The Education International’s General Secretary, Fred van Leeuwen and the Chairperson of the European Student Union (ESU), Fernando Galan, sent today a protest letter to the President of Turkey, Mr. Recep Tayyip Erdogan :
“EI/ETUCE and ESU are appalled and dismayed by the recent terrifying reports on the official reactions to the action of more than thousand academics who signed an open call for peace. In that petition, the scholars had criticized the Turkish government for its exceptionally harsh approach taken in the Kurdish region in South-East Turkey. The Turkish Higher Education and Research representatives asked the government to end the ongoing violence and to resume negotiations on the peace process with the Kurds.

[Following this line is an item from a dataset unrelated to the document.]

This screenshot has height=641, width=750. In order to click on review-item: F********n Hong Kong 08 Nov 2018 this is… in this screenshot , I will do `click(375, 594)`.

It is deplorable and undemocratic to an unacceptable degree that in response to this action, the government has apparently not only detained some signatories of the petition but it has also branded the scholars as traitors. EI/ETUCE and ESU are deeply concerned by this obvious setback for the freedom of expression in Turkey. There seems to be no limits to the government’s vigorous actions against anyone who takes a critical stance against the current course of the government.
With this letter, EI/ETUCE and ESU express full solidarity with all those academics who now suffer from the unjustified repression following their appeal for peace. EI/ETUCE and ESU also unanimously support the demand towards the Turkish authorities to end the violent conflict with the Kurdish people in Eastern Turkey and to re-establish and stabilise public life instead. In this context, it is of particular importance to us to ensure that schools can immediately resume normal operations and compensate as good as possible for the resulted disadvantages in education.”